What happens in a Clinical Neuropsychological Evaluation?

  1. A free screening consultation is conducted to determine if the reason for referral is appropriate.
  2. A comprehensive in-person parental interview is conducted on the testing day and parents complete a clinical neuropsychology questionnaire about pregnancy & birth, early development, child and family medical and psychological histories, & academic performance precedes testing.
  3. Many short duration, age appropriate, game-like tests that examine specific brain functions are individually administered to the child by the neuropsychologist. An evaluation last 2 to 6 hours, depending on the child’s age, reason for referral, and performance observed during the testing time.
  4. Rest breaks are provided to ensure optimal functioning.
  5. Parents complete behavioral questionnaires while waiting for their child to complete the test session.
  6. An interpretive session with parents is scheduled to explain what tests were administered, what neuropsychological profile of functioning resulted, and to discuss appropriate recommendations.
  7. A written report is completed following the interpretive session with the parents, which summarizes the behavioral and test results, and includes appropriate recommendations for interventional strategies and classroom performance.
  1. Parents are first contacted through the mail and asked to agree to being contacted for the study.
  2. An appointment is made and informed consent is obtained before the study begins.
  3. Parents complete a research neuropsychology history questionnaire inquiring about pregnancy/birth, early development, child and family medical and psychological histories, & academic performance, and behavioral questionnaires.
  4. Many short duration, age appropriate, game-like tests that examine specific brain functions are individually administered to the child by a trained research technician, for 3 to 4 hours on average.
  5. Rest breaks are provided to ensure optimal functioning.
  6. A written report summarizing behavioral and test results that is useful to the parents, school personnel, pediatrician, and therapists is mailed to the parents, and to the pediatrician with parental signed permission.

FNA PETIT STUDY Publications

The following PETIT Study papers moved from online to hard-copy in peer-reviewed journals this month:

Baron, I.S., Weiss, B. A., Baker, R., Khoury, A., Remsburg, I., Thermolice, J.W., Litman, F. R. & Ahronovich, M.D. (2014) Subtle Adverse Effects of Late Preterm Birth: A Cautionary Note, Neuropsychology, 28, 11-18. DOI: 10.1037/neu0000018

Results: Children born late preterm (34-36 weeks’ gestation) compared with those born at term age had lower IQ; lower verbal, nonverbal, spatial, visuomotor, and dexterity scores; and poorer adaptability.
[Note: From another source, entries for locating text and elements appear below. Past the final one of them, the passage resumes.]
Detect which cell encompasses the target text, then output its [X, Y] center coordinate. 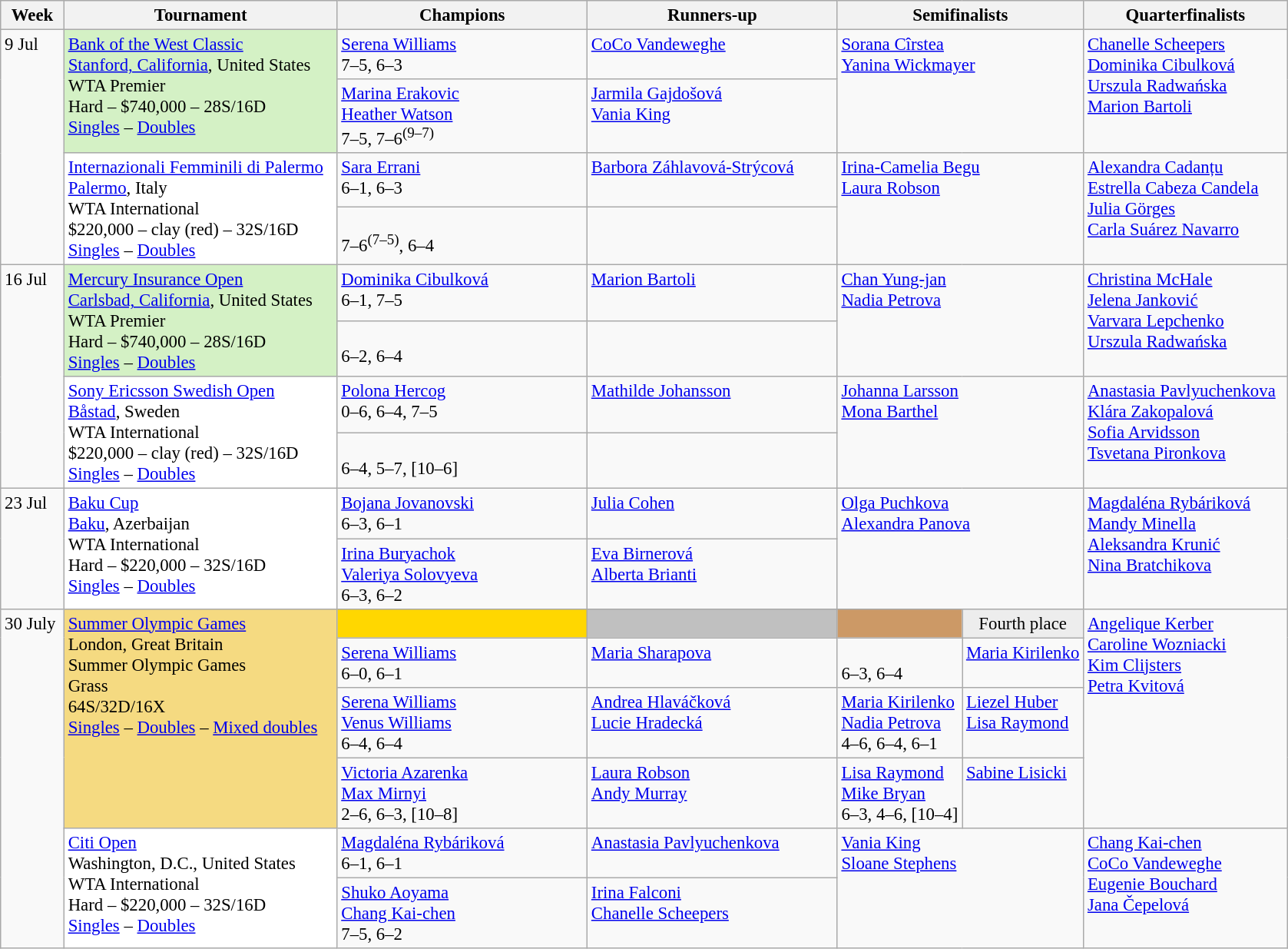
Magdaléna Rybáriková6–1, 6–1 [462, 853]
Serena Williams6–0, 6–1 [462, 662]
Internazionali Femminili di PalermoPalermo, ItalyWTA International$220,000 – clay (red) – 32S/16DSingles – Doubles [200, 209]
Liezel Huber Lisa Raymond [1023, 722]
9 Jul [32, 147]
Fourth place [1023, 623]
Runners-up [713, 15]
Magdaléna Rybáriková Mandy Minella Aleksandra Krunić Nina Bratchikova [1186, 548]
Chang Kai-chen CoCo Vandeweghe Eugenie Bouchard Jana Čepelová [1186, 888]
Maria Kirilenko Nadia Petrova4–6, 6–4, 6–1 [899, 722]
Citi OpenWashington, D.C., United StatesWTA InternationalHard – $220,000 – 32S/16DSingles – Doubles [200, 888]
Dominika Cibulková 6–1, 7–5 [462, 293]
Lisa Raymond Mike Bryan6–3, 4–6, [10–4] [899, 793]
Marina Erakovic Heather Watson 7–5, 7–6(9–7) [462, 116]
Anastasia Pavlyuchenkova [713, 853]
Eva Birnerová Alberta Brianti [713, 574]
Sony Ericsson Swedish OpenBåstad, SwedenWTA International$220,000 – clay (red) – 32S/16DSingles – Doubles [200, 432]
Shuko Aoyama Chang Kai-chen 7–5, 6–2 [462, 912]
Alexandra Cadanțu Estrella Cabeza Candela Julia Görges Carla Suárez Navarro [1186, 209]
6–3, 6–4 [899, 662]
Irina-Camelia Begu Laura Robson [960, 209]
Chan Yung-jan Nadia Petrova [960, 321]
Andrea Hlaváčková Lucie Hradecká [713, 722]
Anastasia Pavlyuchenkova Klára Zakopalová Sofia Arvidsson Tsvetana Pironkova [1186, 432]
16 Jul [32, 376]
Bank of the West ClassicStanford, California, United StatesWTA PremierHard – $740,000 – 28S/16DSingles – Doubles [200, 92]
Laura Robson Andy Murray [713, 793]
Serena Williams 7–5, 6–3 [462, 55]
Olga Puchkova Alexandra Panova [960, 548]
Serena Williams Venus Williams6–4, 6–4 [462, 722]
Baku CupBaku, AzerbaijanWTA InternationalHard – $220,000 – 32S/16DSingles – Doubles [200, 548]
Chanelle Scheepers Dominika Cibulková Urszula Radwańska Marion Bartoli [1186, 92]
Week [32, 15]
Sabine Lisicki [1023, 793]
6–2, 6–4 [462, 349]
Marion Bartoli [713, 293]
Mathilde Johansson [713, 404]
Johanna Larsson Mona Barthel [960, 432]
Christina McHale Jelena Janković Varvara Lepchenko Urszula Radwańska [1186, 321]
Quarterfinalists [1186, 15]
Bojana Jovanovski6–3, 6–1 [462, 513]
Irina Falconi Chanelle Scheepers [713, 912]
Semifinalists [960, 15]
Victoria Azarenka Max Mirnyi2–6, 6–3, [10–8] [462, 793]
Vania King Sloane Stephens [960, 888]
Tournament [200, 15]
CoCo Vandeweghe [713, 55]
Irina Buryachok Valeriya Solovyeva 6–3, 6–2 [462, 574]
Sorana Cîrstea Yanina Wickmayer [960, 92]
6–4, 5–7, [10–6] [462, 461]
Angelique Kerber Caroline Wozniacki Kim Clijsters Petra Kvitová [1186, 717]
Maria Sharapova [713, 662]
23 Jul [32, 548]
Polona Hercog0–6, 6–4, 7–5 [462, 404]
Jarmila Gajdošová Vania King [713, 116]
7–6(7–5), 6–4 [462, 237]
Barbora Záhlavová-Strýcová [713, 180]
Mercury Insurance OpenCarlsbad, California, United States WTA PremierHard – $740,000 – 28S/16DSingles – Doubles [200, 321]
Sara Errani6–1, 6–3 [462, 180]
30 July [32, 778]
Maria Kirilenko [1023, 662]
Summer Olympic GamesLondon, Great BritainSummer Olympic Games Grass64S/32D/16XSingles – Doubles – Mixed doubles [200, 717]
Champions [462, 15]
Julia Cohen [713, 513]
Identify which cell holds the provided text, then report its (X, Y) central coordinate. 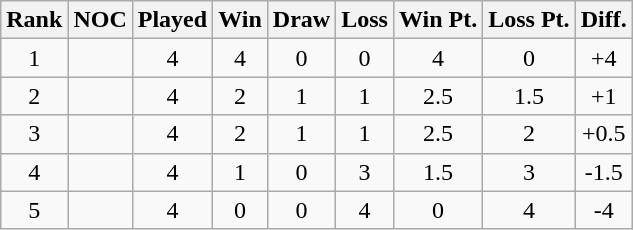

Gestational age was the most important predictor of these subtle outcomes, not their neonatal medical variables. NICU-admitted and non-admitted late-preterm groups did not significantly differ. Only one week longer gestational age (in these children born 4 to 6 weeks before term age) resulted in a nearly 2-point IQ increase.

Conclusion: Gestation is a developmental continuum best not interrupted during its natural course, if there are no fetal or maternal problems. Our data showing subtle but appreciable effects have important implications for obstetric practice and parental decision-making regarding early elective delivery in the absence of maternal or fetal adverse indications.

McCaan, J., Rider, N. G., Weiss, B. A., Litman, F. R., & Baron, I. S. (online 2013) Latent Mean Comparisons on The BRIEF in Preterm Children: Parent and Teacher Differences. Child Neuropsychology DOI:10.1080/09297049.2013.859663

Results: Examination of the factor structure of the Behavior Rating Inventory of Executive Function (BRIEF)-parent form in 124 ELBW children and of the BRIEF-teacher form in 90 ELBW children showed that children born at extremely low birth weight (ELBW) are at risk of executive dysfunction.

Conclusions: Parents and teachers answer questionnaires asking about executive function with different perspectives, and therefore rate children on executive function subscales differently. Thus, both parental and teacher reports should be obtained to better understand a child’s abilities in each setting.